- Dataset content -
*** Block opens ***
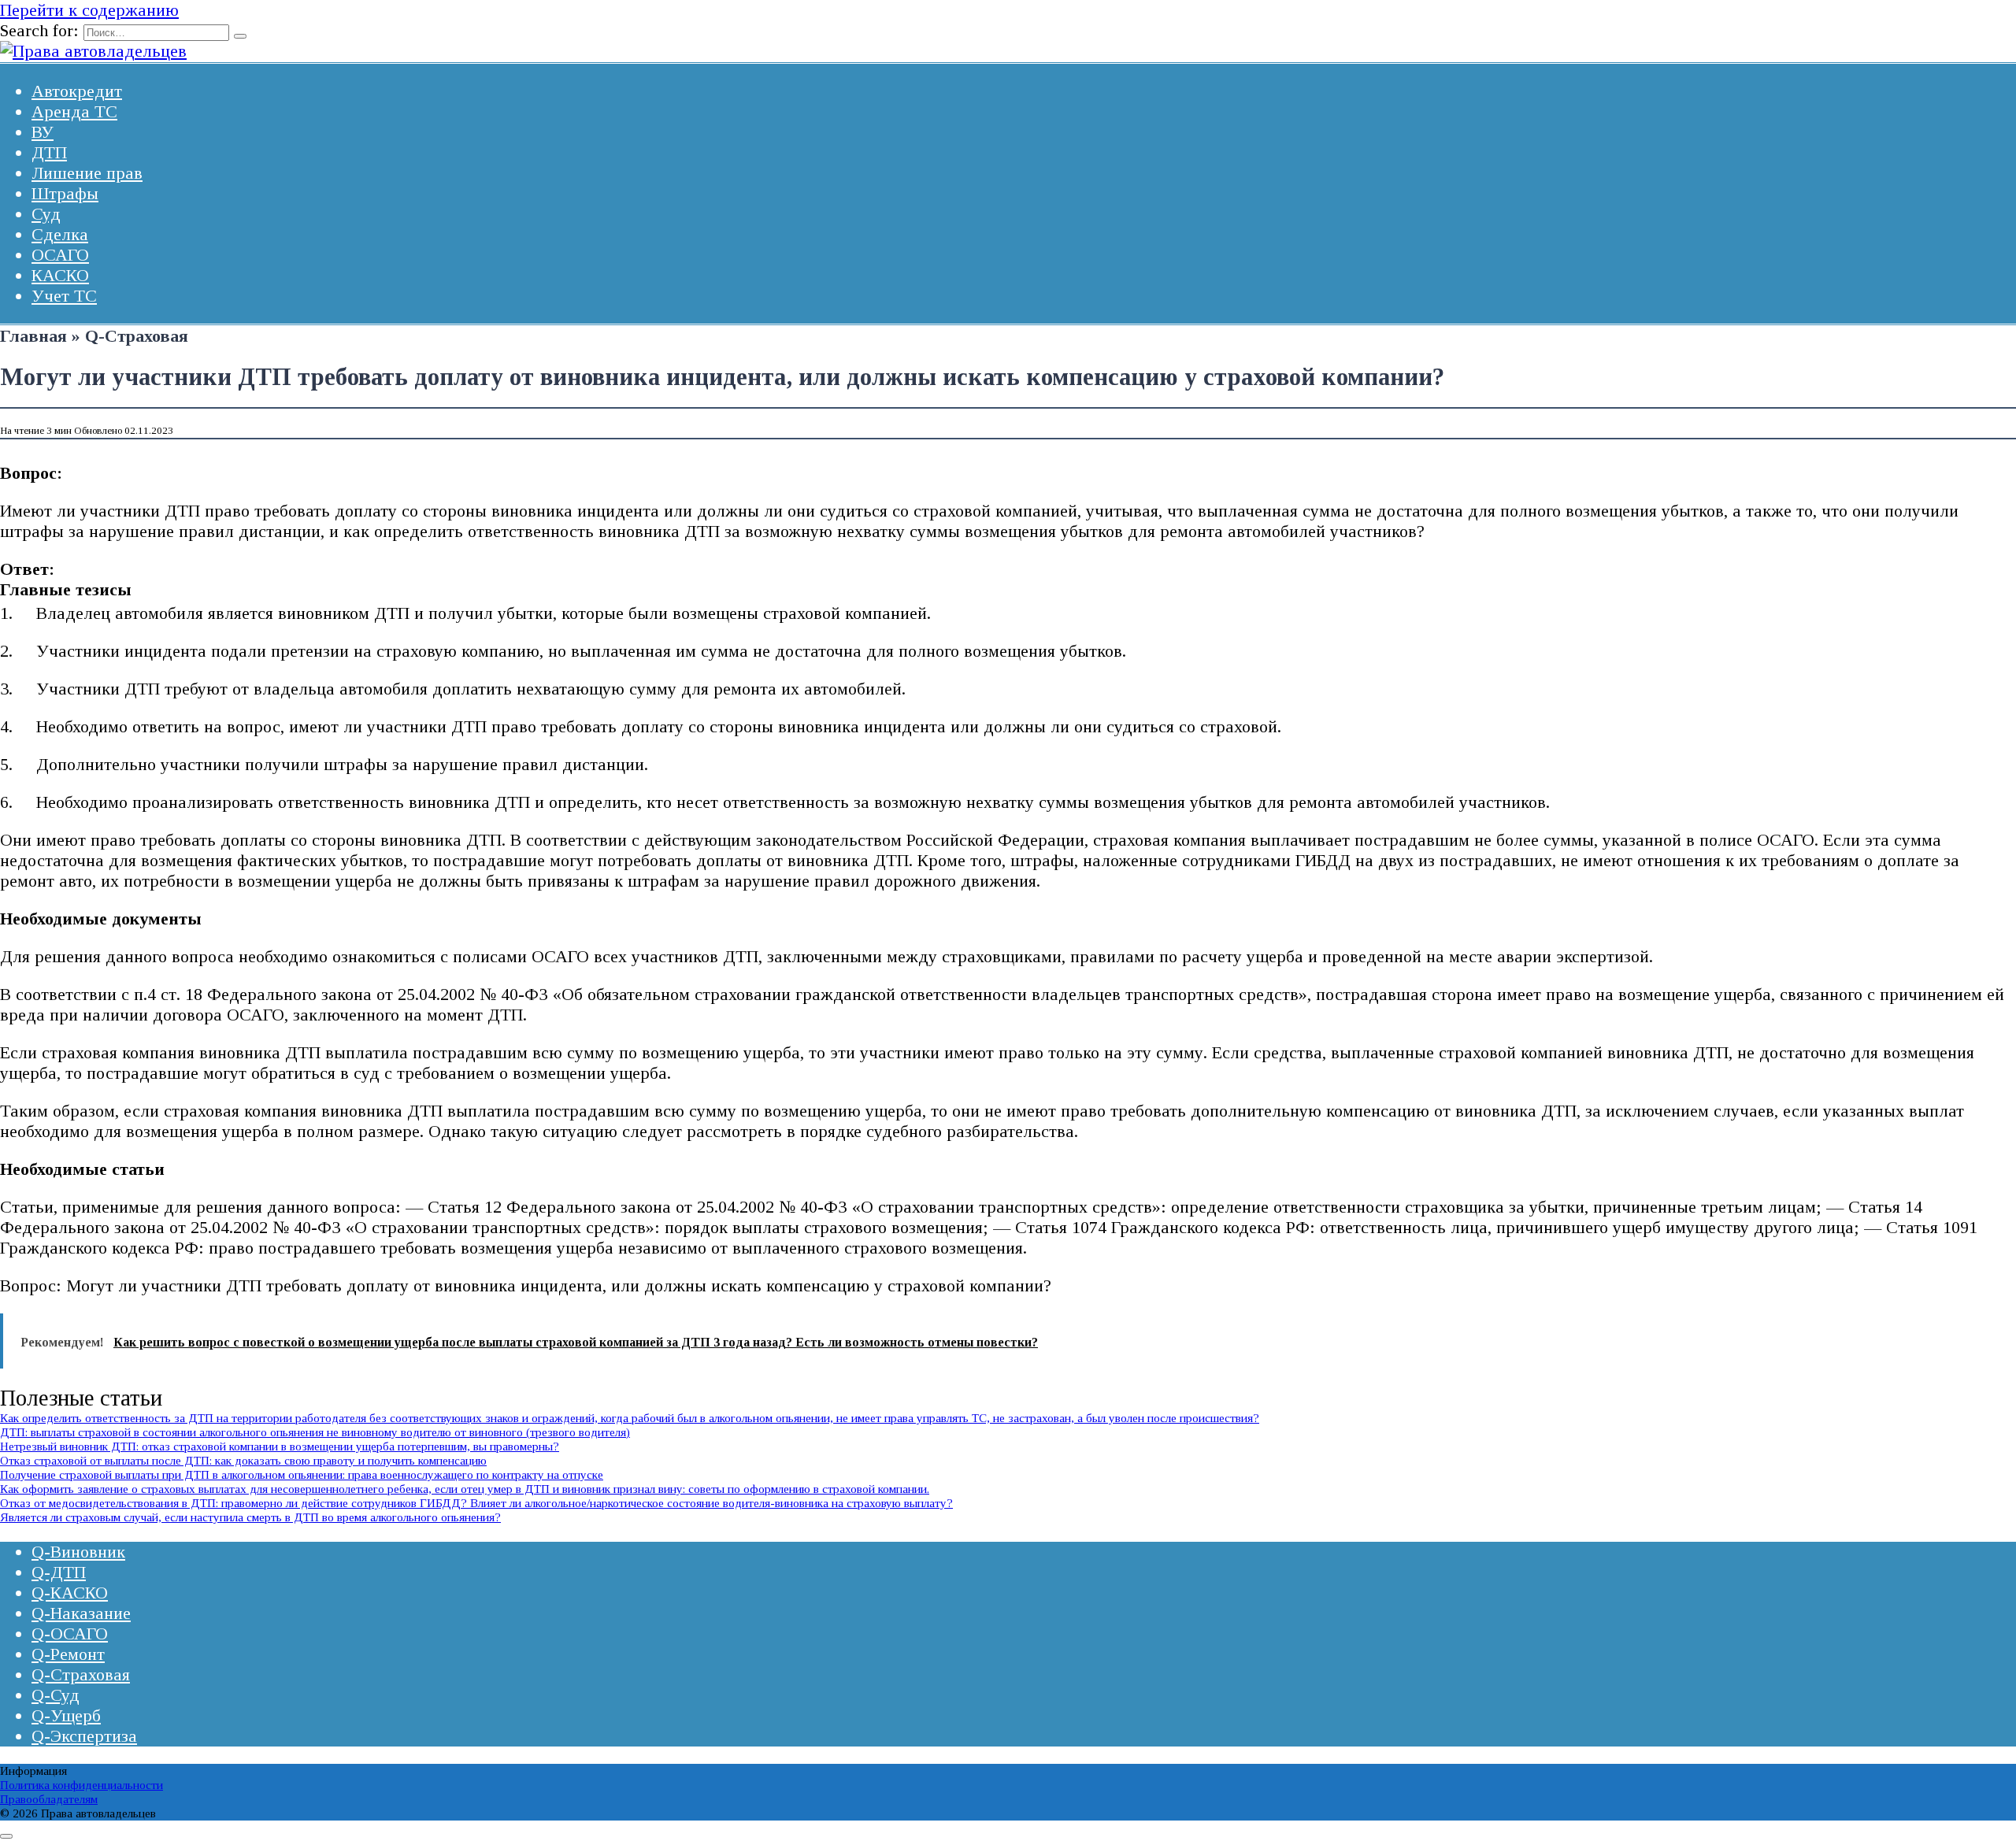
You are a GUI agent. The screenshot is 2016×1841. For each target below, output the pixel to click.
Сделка (60, 234)
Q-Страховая (81, 1674)
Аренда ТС (74, 111)
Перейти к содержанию (89, 10)
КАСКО (60, 275)
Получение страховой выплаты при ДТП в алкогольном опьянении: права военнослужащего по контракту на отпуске (301, 1474)
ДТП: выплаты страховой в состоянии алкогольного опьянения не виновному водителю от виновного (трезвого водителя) (315, 1432)
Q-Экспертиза (84, 1736)
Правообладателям (49, 1799)
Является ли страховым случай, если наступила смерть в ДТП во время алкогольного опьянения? (250, 1517)
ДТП (49, 152)
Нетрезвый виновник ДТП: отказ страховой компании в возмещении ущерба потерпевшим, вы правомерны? (279, 1446)
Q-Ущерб (66, 1715)
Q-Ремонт (68, 1654)
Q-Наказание (81, 1613)
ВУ (43, 132)
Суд (46, 214)
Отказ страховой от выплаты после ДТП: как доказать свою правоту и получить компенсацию (243, 1460)
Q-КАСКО (70, 1592)
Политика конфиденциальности (81, 1784)
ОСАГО (60, 255)
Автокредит (77, 91)
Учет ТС (64, 296)
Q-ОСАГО (70, 1633)
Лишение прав (87, 173)
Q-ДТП (59, 1572)
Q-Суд (56, 1695)
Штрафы (65, 193)
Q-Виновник (78, 1551)
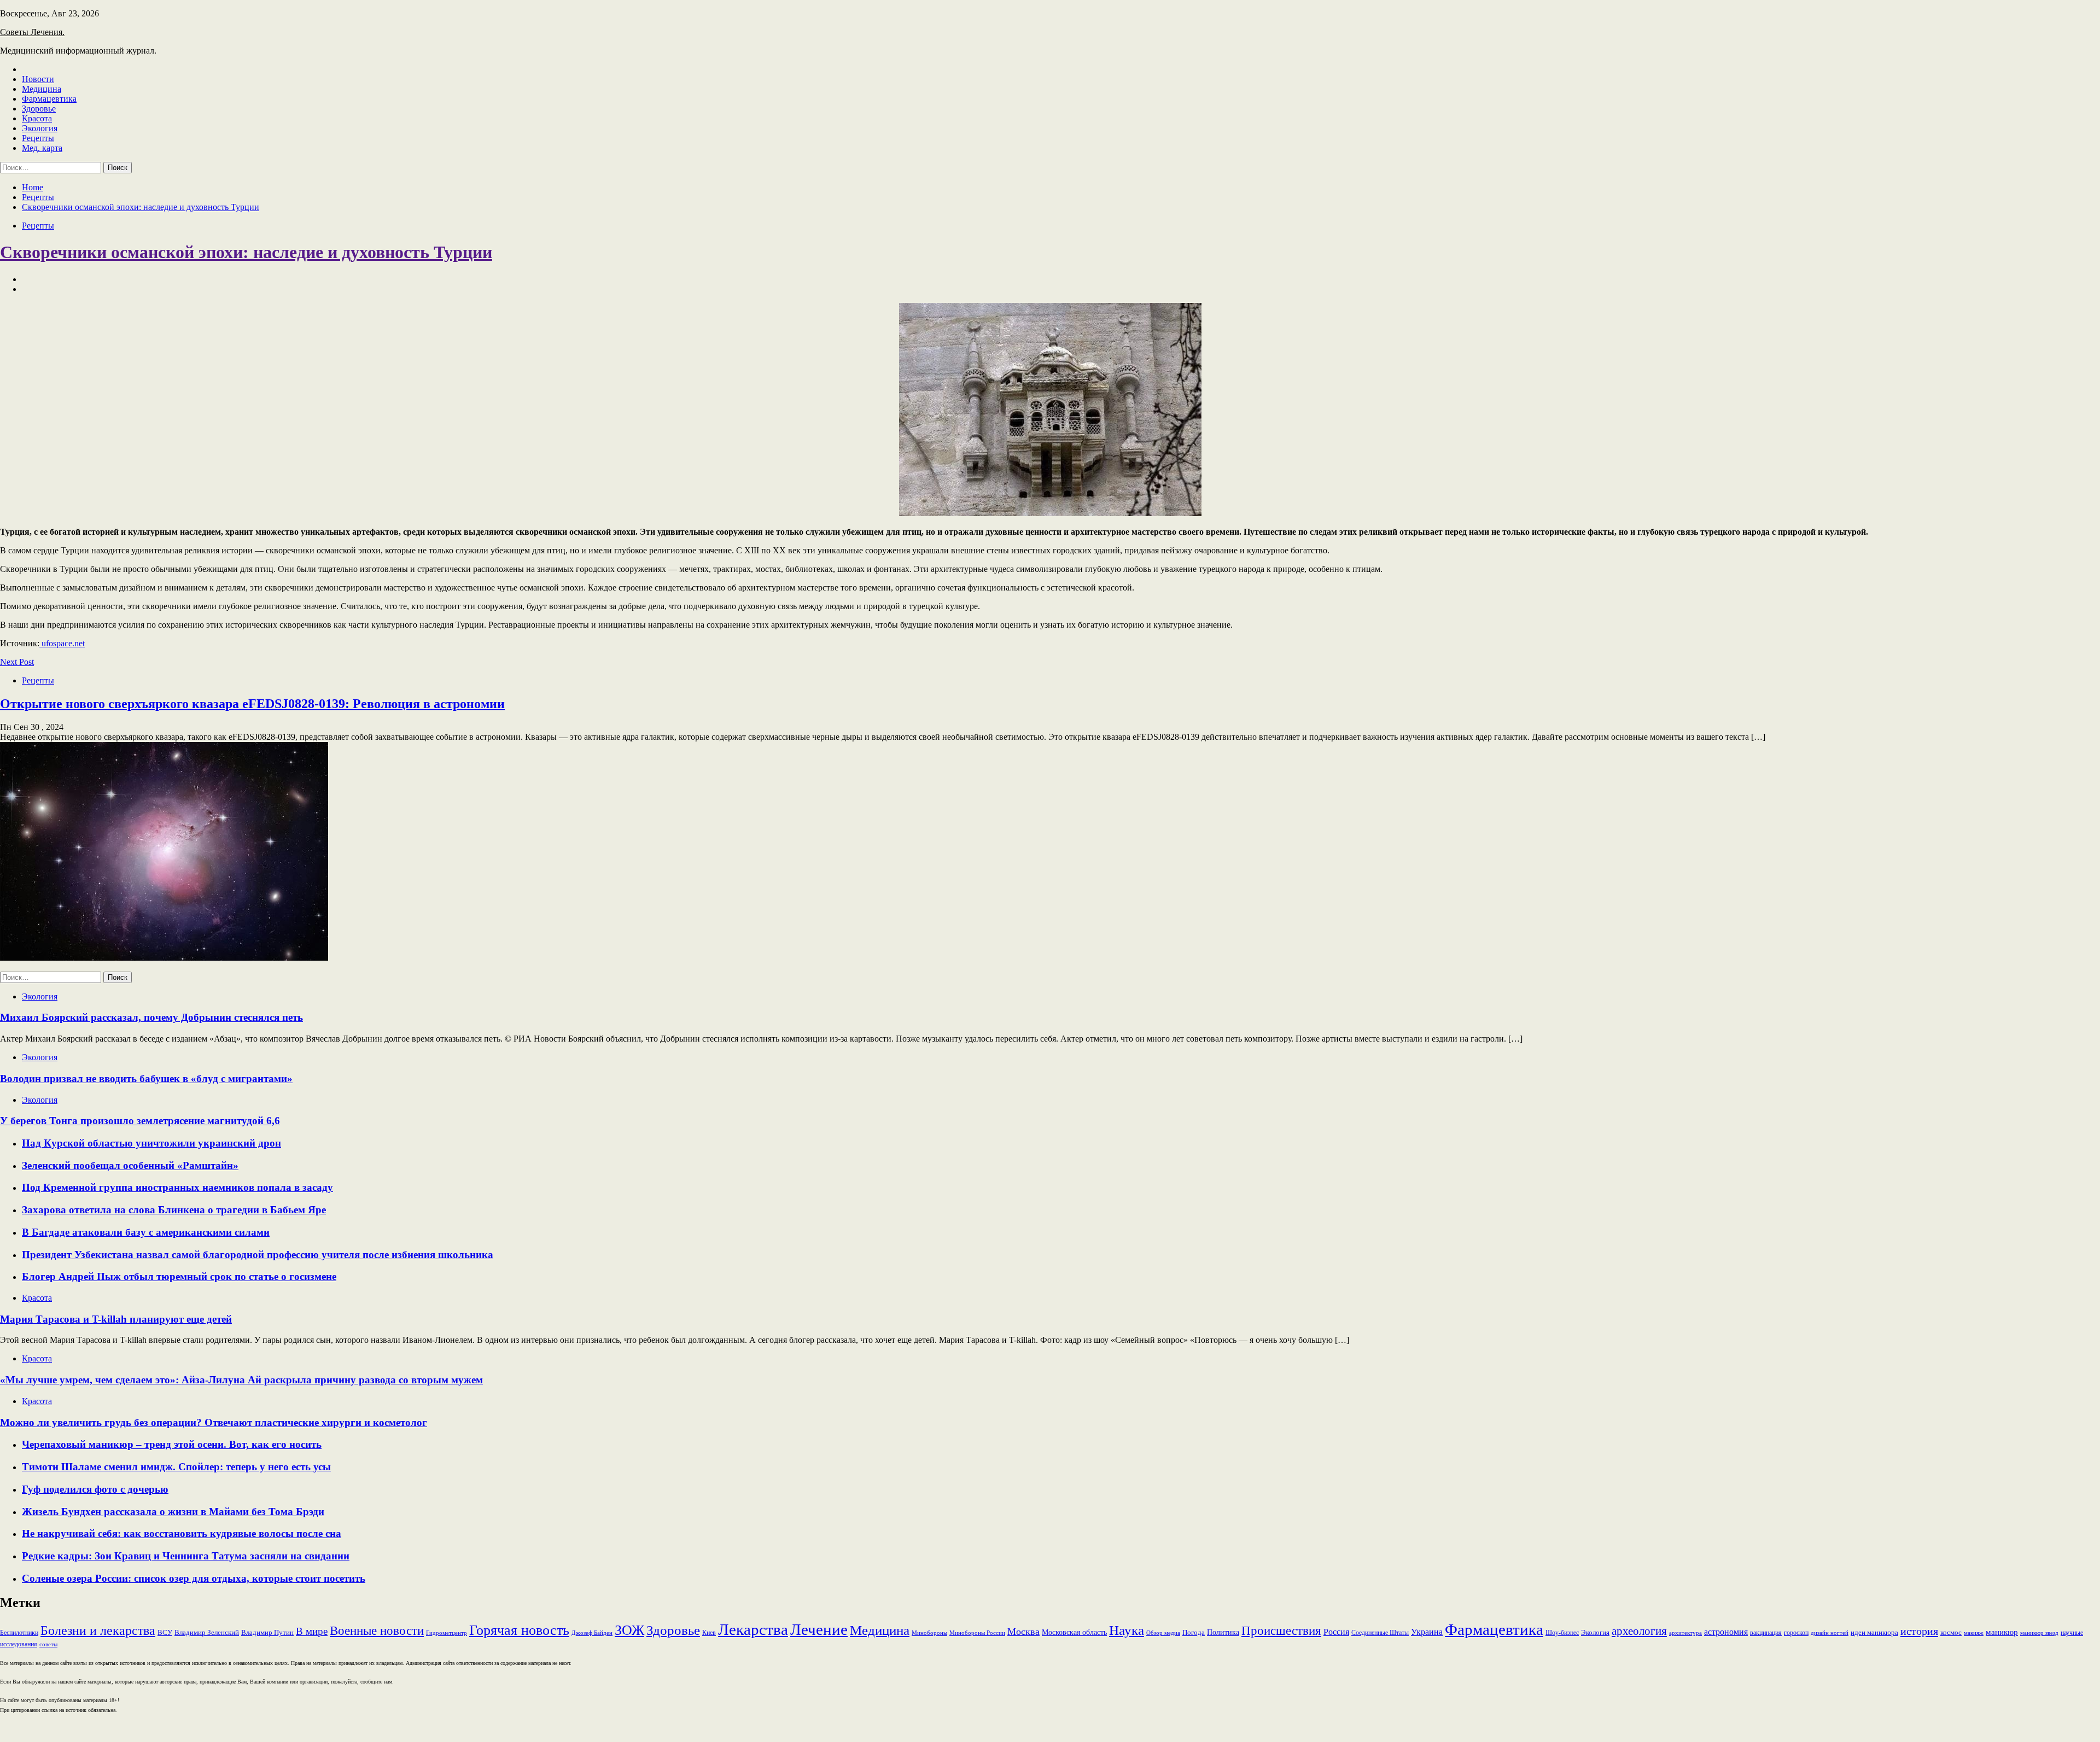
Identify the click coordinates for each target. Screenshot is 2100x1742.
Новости (38, 79)
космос (1951, 1632)
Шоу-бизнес (1562, 1632)
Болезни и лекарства (97, 1630)
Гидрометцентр (446, 1633)
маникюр (2002, 1632)
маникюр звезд (2039, 1632)
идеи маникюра (1874, 1632)
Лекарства (753, 1629)
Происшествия (1281, 1631)
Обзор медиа (1163, 1632)
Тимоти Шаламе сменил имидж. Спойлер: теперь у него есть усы (176, 1466)
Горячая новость (519, 1630)
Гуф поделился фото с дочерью (95, 1489)
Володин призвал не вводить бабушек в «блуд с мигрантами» (146, 1078)
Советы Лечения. (32, 32)
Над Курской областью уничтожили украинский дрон (151, 1143)
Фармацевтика (49, 98)
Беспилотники (19, 1632)
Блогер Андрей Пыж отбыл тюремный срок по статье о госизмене (179, 1276)
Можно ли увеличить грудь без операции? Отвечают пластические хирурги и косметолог (213, 1422)
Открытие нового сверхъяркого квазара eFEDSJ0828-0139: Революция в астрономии (252, 704)
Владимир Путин (267, 1632)
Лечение (819, 1629)
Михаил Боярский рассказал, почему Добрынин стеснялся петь (151, 1017)
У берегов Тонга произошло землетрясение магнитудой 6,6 (140, 1120)
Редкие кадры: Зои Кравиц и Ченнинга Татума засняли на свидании (185, 1556)
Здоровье (39, 108)
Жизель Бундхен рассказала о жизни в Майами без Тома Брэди (173, 1511)
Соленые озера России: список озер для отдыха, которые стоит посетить (193, 1578)
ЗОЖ (629, 1630)
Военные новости (377, 1631)
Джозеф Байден (591, 1633)
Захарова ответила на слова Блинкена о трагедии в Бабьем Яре (174, 1209)
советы (48, 1644)
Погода (1193, 1632)
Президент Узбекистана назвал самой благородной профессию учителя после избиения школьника (257, 1254)
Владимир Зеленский (206, 1632)
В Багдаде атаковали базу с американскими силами (146, 1232)
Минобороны (929, 1633)
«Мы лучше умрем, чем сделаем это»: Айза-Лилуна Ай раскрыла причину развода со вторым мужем (241, 1380)
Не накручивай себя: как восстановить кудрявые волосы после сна (181, 1533)
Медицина (41, 88)
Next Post (17, 662)
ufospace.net (62, 643)
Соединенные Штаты (1380, 1632)
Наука (1126, 1630)
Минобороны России (977, 1632)
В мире (312, 1631)
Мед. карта (42, 148)
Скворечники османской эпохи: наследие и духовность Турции (246, 252)
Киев (709, 1632)
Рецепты (38, 138)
*** Block closes ***
- Task instructions -
Only the records are wanted, copied exactly, with the pictures dropped.

- Response -
You are a GUI agent. The screenshot is 2016×1841. For each target below, output the pixel to click.
Сделка (60, 234)
Q-Страховая (81, 1674)
Аренда ТС (74, 111)
Перейти к содержанию (89, 10)
КАСКО (60, 275)
Получение страховой выплаты при ДТП в алкогольном опьянении: права военнослужащего по контракту на отпуске (301, 1474)
ДТП: выплаты страховой в состоянии алкогольного опьянения не виновному водителю от виновного (трезвого водителя) (315, 1432)
Q-Экспертиза (84, 1736)
Правообладателям (49, 1799)
Является ли страховым случай, если наступила смерть в ДТП во время алкогольного опьянения? (250, 1517)
ДТП (49, 152)
Нетрезвый виновник ДТП: отказ страховой компании в возмещении ущерба потерпевшим, вы правомерны? (279, 1446)
Q-Ущерб (66, 1715)
Q-Ремонт (68, 1654)
Q-Наказание (81, 1613)
ВУ (43, 132)
Суд (46, 214)
Отказ страховой от выплаты после ДТП: как доказать свою правоту и получить компенсацию (243, 1460)
Q-КАСКО (70, 1592)
Политика конфиденциальности (81, 1784)
ОСАГО (60, 255)
Автокредит (77, 91)
Учет ТС (64, 296)
Q-ОСАГО (70, 1633)
Лишение прав (87, 173)
Q-ДТП (59, 1572)
Q-Суд (56, 1695)
Штрафы (65, 193)
Q-Виновник (78, 1551)
Identify the click coordinates for each target. Screenshot is 2100x1742.
Новости (38, 79)
космос (1951, 1632)
Шоу-бизнес (1562, 1632)
Болезни и лекарства (97, 1630)
Гидрометцентр (446, 1633)
маникюр (2002, 1632)
маникюр звезд (2039, 1632)
идеи маникюра (1874, 1632)
Лекарства (753, 1629)
Происшествия (1281, 1631)
Обзор медиа (1163, 1632)
Тимоти Шаламе сменил имидж. Спойлер: теперь у него есть усы (176, 1466)
Горячая новость (519, 1630)
Гуф поделился фото с дочерью (95, 1489)
Володин призвал не вводить бабушек в «блуд с мигрантами» (146, 1078)
Советы Лечения. (32, 32)
Над Курской областью уничтожили украинский дрон (151, 1143)
Фармацевтика (49, 98)
Беспилотники (19, 1632)
Блогер Андрей Пыж отбыл тюремный срок по статье о госизмене (179, 1276)
Можно ли увеличить грудь без операции? Отвечают пластические хирурги и косметолог (213, 1422)
Открытие нового сверхъяркого квазара eFEDSJ0828-0139: Революция в астрономии (252, 704)
Владимир Путин (267, 1632)
Лечение (819, 1629)
Михаил Боярский рассказал, почему Добрынин стеснялся петь (151, 1017)
У берегов Тонга произошло землетрясение магнитудой 6,6 (140, 1120)
Редкие кадры: Зои Кравиц и Ченнинга Татума засняли на свидании (185, 1556)
Здоровье (39, 108)
Жизель Бундхен рассказала о жизни в Майами без Тома Брэди (173, 1511)
Соленые озера России: список озер для отдыха, которые стоит посетить (193, 1578)
ЗОЖ (629, 1630)
Военные новости (377, 1631)
Джозеф Байден (591, 1633)
Захарова ответила на слова Блинкена о трагедии в Бабьем Яре (174, 1209)
советы (48, 1644)
Погода (1193, 1632)
Президент Узбекистана назвал самой благородной профессию учителя после избиения школьника (257, 1254)
Владимир Зеленский (206, 1632)
В Багдаде атаковали базу с американскими силами (146, 1232)
Минобороны (929, 1633)
«Мы лучше умрем, чем сделаем это»: Айза-Лилуна Ай раскрыла причину развода со вторым мужем (241, 1380)
Не накручивай себя: как восстановить кудрявые волосы после сна (181, 1533)
Медицина (41, 88)
Next Post (17, 662)
ufospace.net (62, 643)
Соединенные Штаты (1380, 1632)
Наука (1126, 1630)
Минобороны России (977, 1632)
В мире (312, 1631)
Мед. карта (42, 148)
Скворечники османской эпохи: наследие и духовность Турции (246, 252)
Киев (709, 1632)
Рецепты (38, 138)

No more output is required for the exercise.